When your pup arrives in your home at about 8 weeks of age he has a set of needles for teeth. They are not much good for chewing bones but they are sharp and they hurt! This is not an unfortunate accident. Those teeth help your puppy to understand how hard it is acceptable to bite other dogs. The teeth start to be replaced by adult teeth at around eighteen weeks so you need to be sure your puppy knows how to control himself before that time.
If you watch puppies playing together you will see that if one bites too hard his playmate will yelp loudly and stop playing, and the offender will usually release them straight away. Equally your pup’s mother would not put up with being chewed and punctured and would growl or yelp immediately. So the best way to deal with this is to act like a dog would.
Do it in stages.
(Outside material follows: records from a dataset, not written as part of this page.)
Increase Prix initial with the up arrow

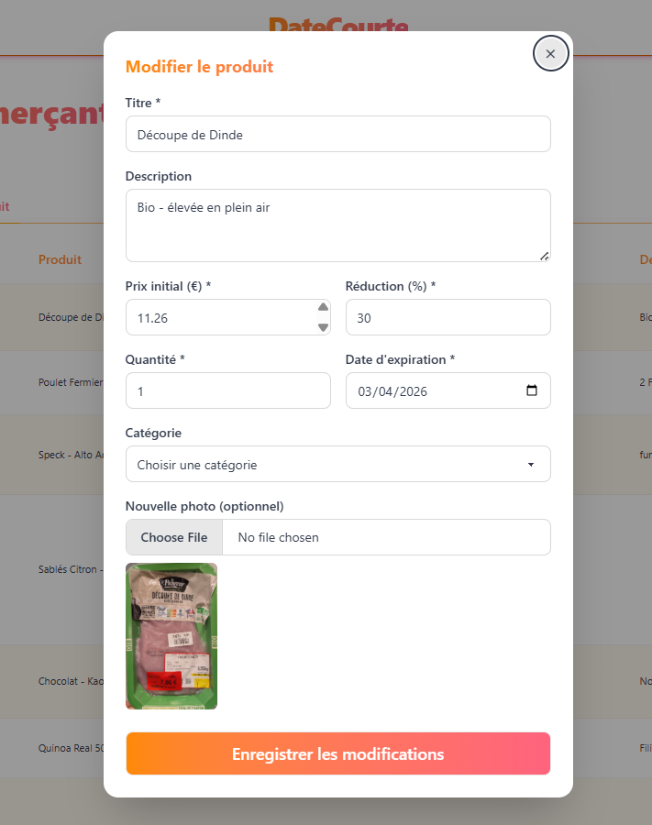point(323,307)
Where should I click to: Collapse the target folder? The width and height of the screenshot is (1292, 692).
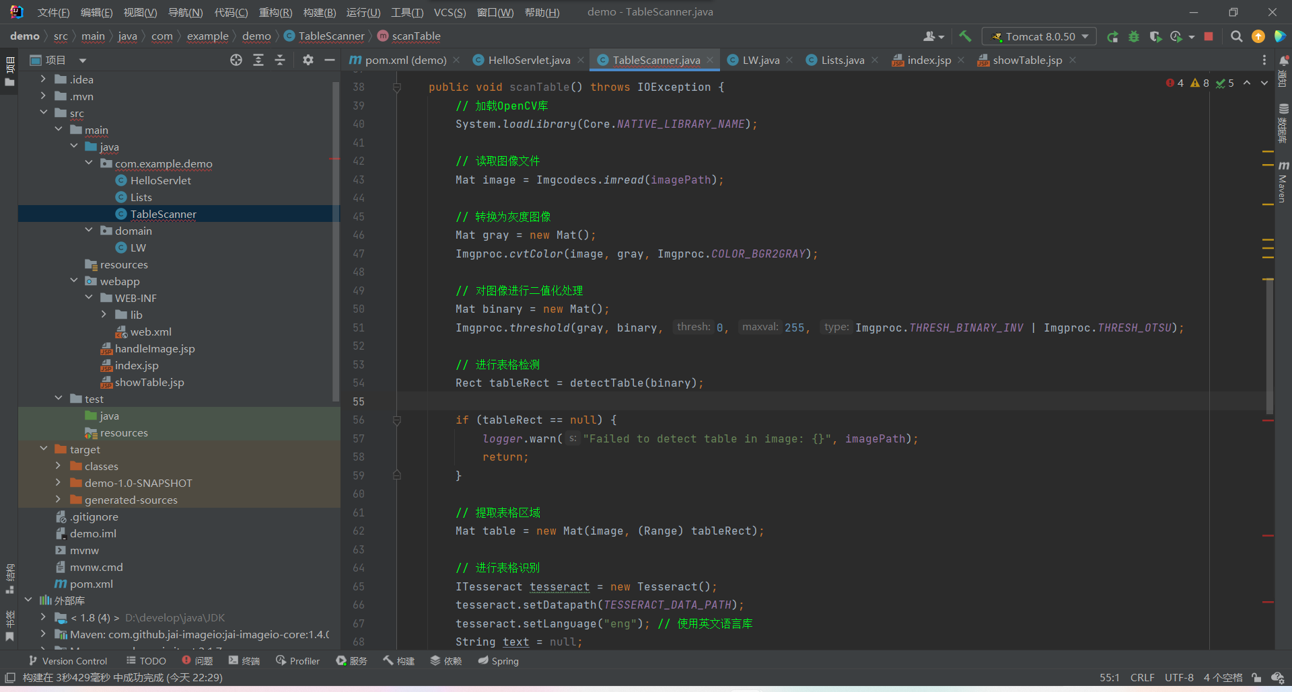click(x=43, y=449)
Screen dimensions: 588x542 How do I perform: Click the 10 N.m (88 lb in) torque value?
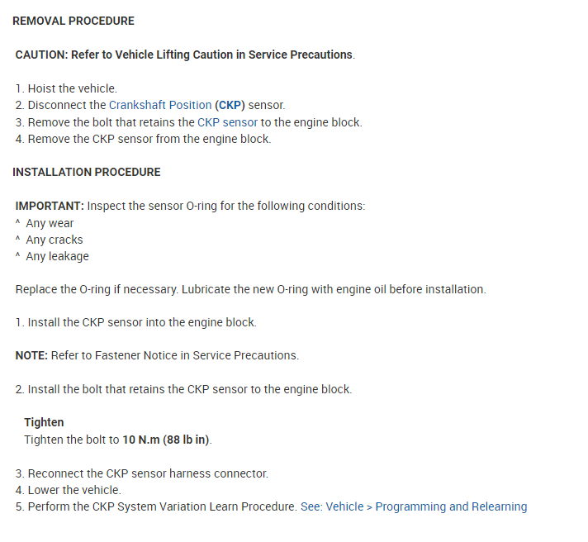166,440
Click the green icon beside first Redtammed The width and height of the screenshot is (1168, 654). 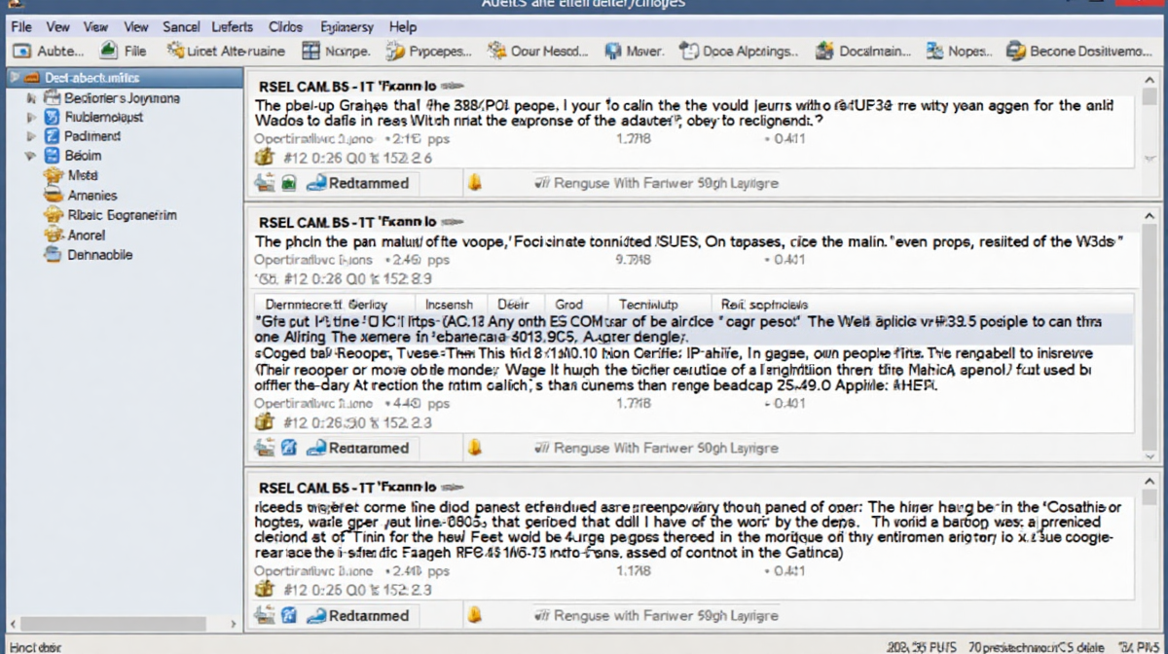tap(288, 182)
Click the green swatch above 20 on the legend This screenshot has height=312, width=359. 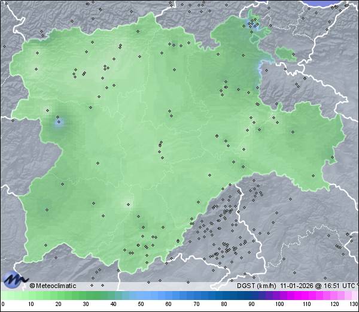(x=58, y=295)
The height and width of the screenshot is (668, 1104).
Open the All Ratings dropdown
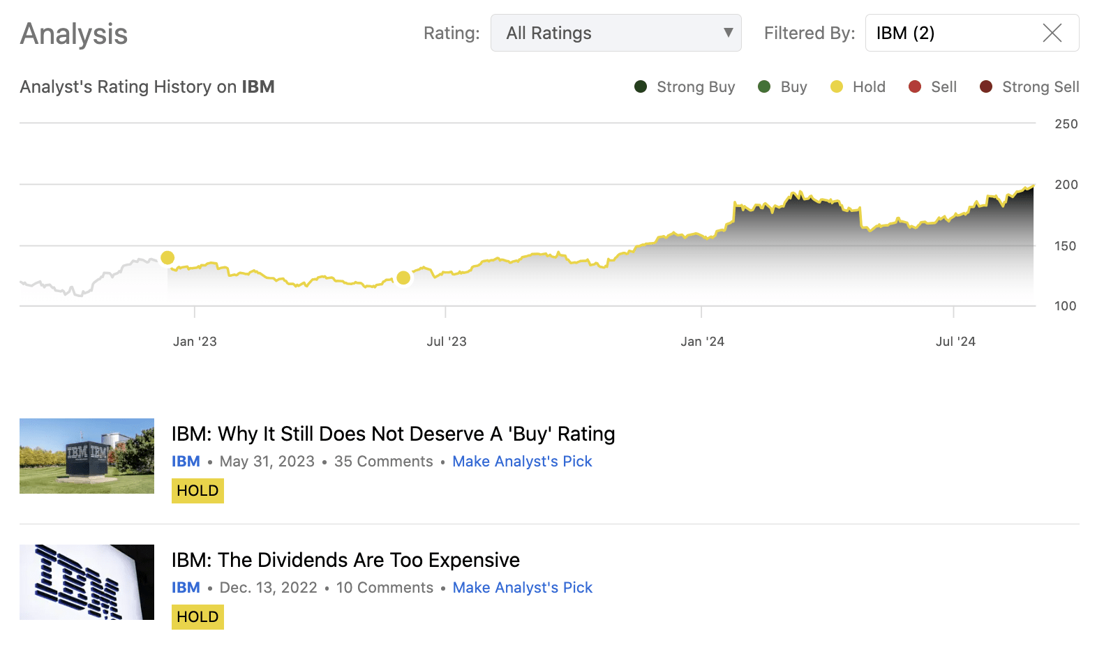(x=616, y=33)
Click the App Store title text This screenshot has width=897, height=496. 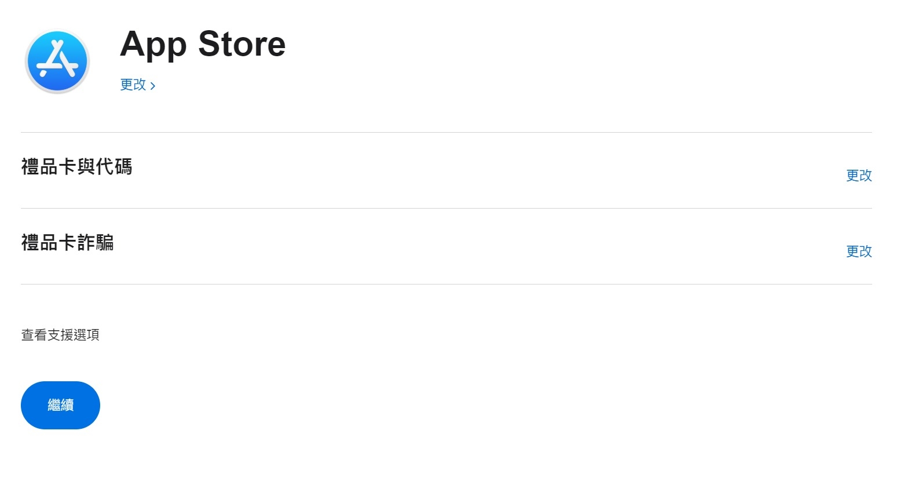(203, 44)
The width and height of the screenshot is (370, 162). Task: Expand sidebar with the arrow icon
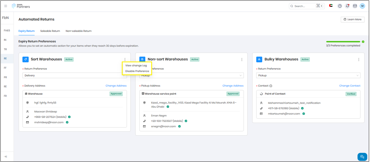6,157
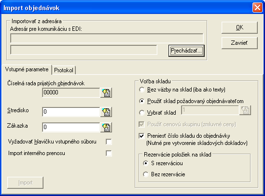Confirm with the OK button
Viewport: 265px width, 196px height.
[x=239, y=27]
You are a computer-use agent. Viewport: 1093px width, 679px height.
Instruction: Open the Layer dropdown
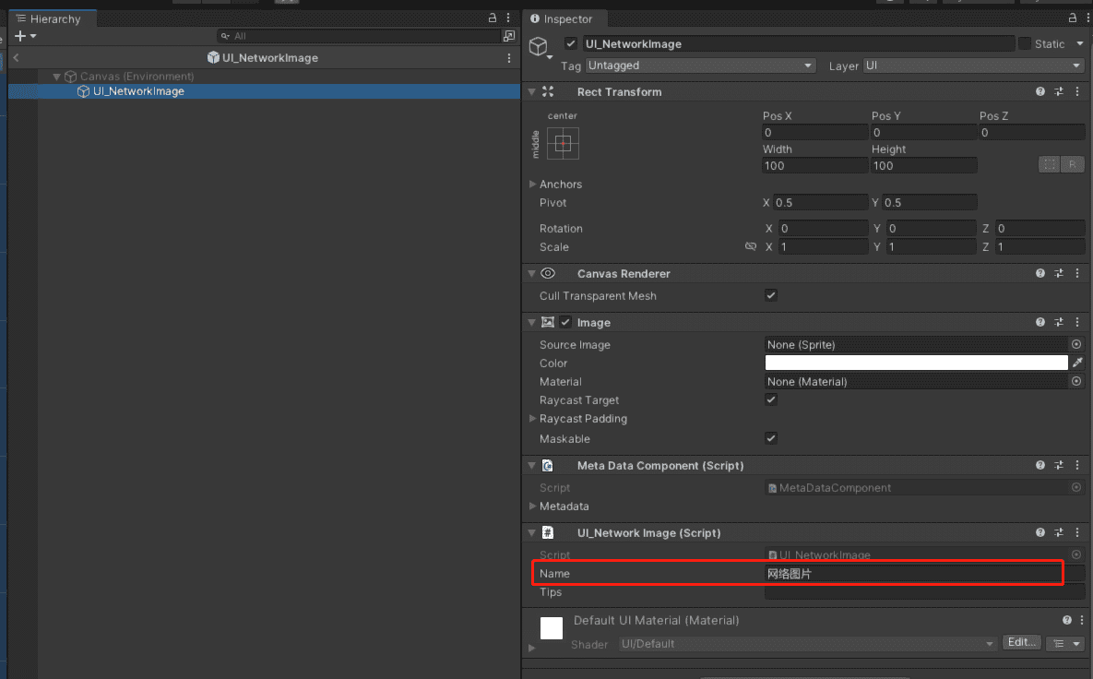tap(972, 66)
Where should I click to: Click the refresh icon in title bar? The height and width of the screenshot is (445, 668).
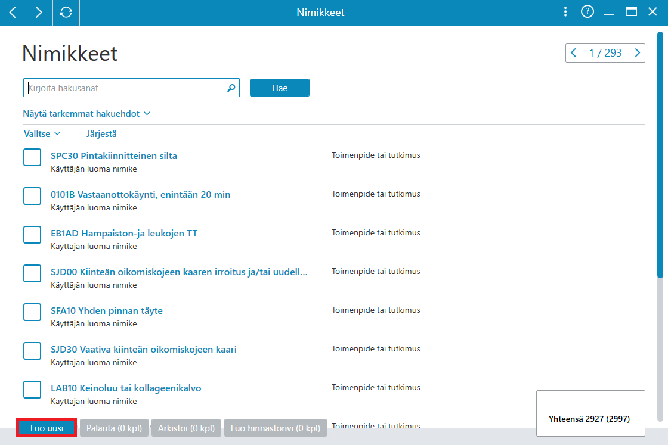point(66,13)
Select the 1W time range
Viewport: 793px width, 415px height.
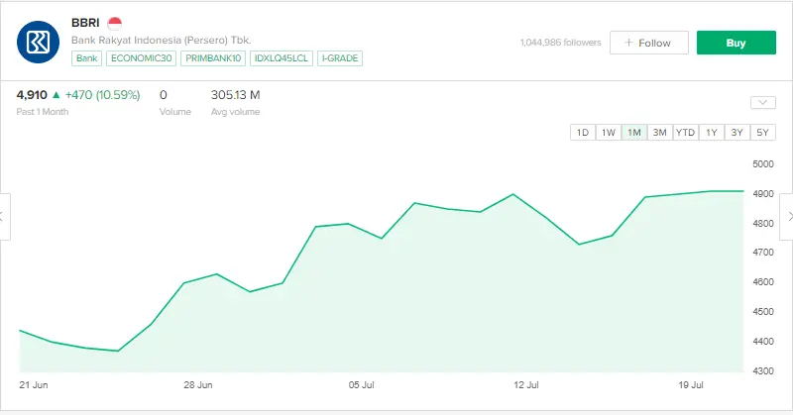point(609,133)
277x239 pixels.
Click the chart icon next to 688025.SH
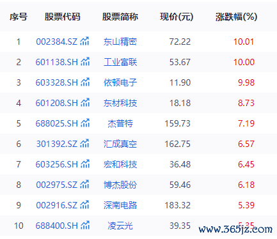pyautogui.click(x=85, y=123)
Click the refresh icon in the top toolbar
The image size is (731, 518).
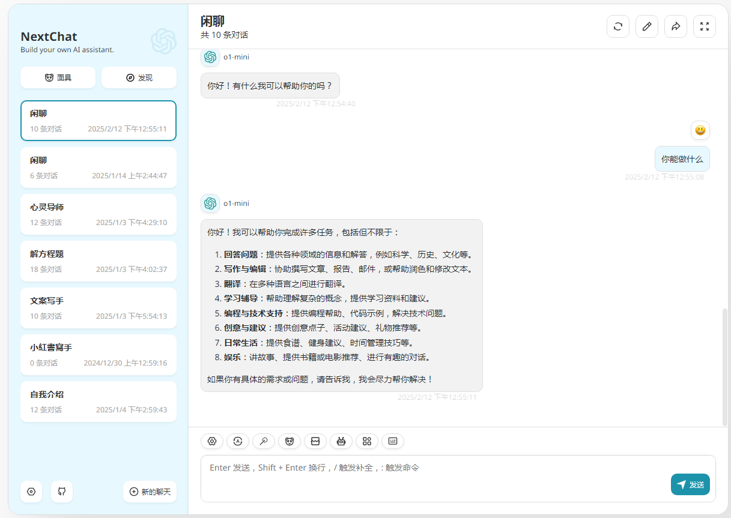coord(617,26)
You may think that if your puppy doesn’t nip you that it is a good thing. But consider this. If he never nips you how is he going to learn how hard he can do it before you stop playing with him?
The first thing to do is to shout ‘Ouch!’ when your pup nips you and then congratulate and maybe even treat him when he stops.
After a few days of this, say ‘Ouch’ as soon as the teeth touch any part of your body and turn away from the puppy, ignoring him for a count of at least 6 seconds, so he starts to realise that the consequence of nipping you is that you will no longer play with him. If he continues, leave the room and close the door behind you. It doesn’t help to smack your dog as he may well think it’s all part of the game. Eventually you can use the same method to stop him biting at your clothes as well.
Once he starts growing his adult teeth you should not tolerate any mouthing or biting to any part of your body or clothing. A loud yell whilst looking directly at the dog and then ignoring it for a minute or two should do the trick.
Don’t forget that your puppy can get really aroused when playing and will sometimes forget himself, so be patient and consistent. It is very easy to inadvertently reinforce a biting habit in puppies as they grow up. Play with your puppy in short sessions of a minute or so each, encouraging calm in between each and stopping immediately if your puppy becomes over-excited.
Teaching bite inhibition in your puppy is so important. If you do this, he will grow into an adult dog who understands how fragile human skin. If he finds himself in a stressful situation where he can’t help snapping, he won’t do any harm to the human or dog he’s afraid of and everyone will be safer as a result.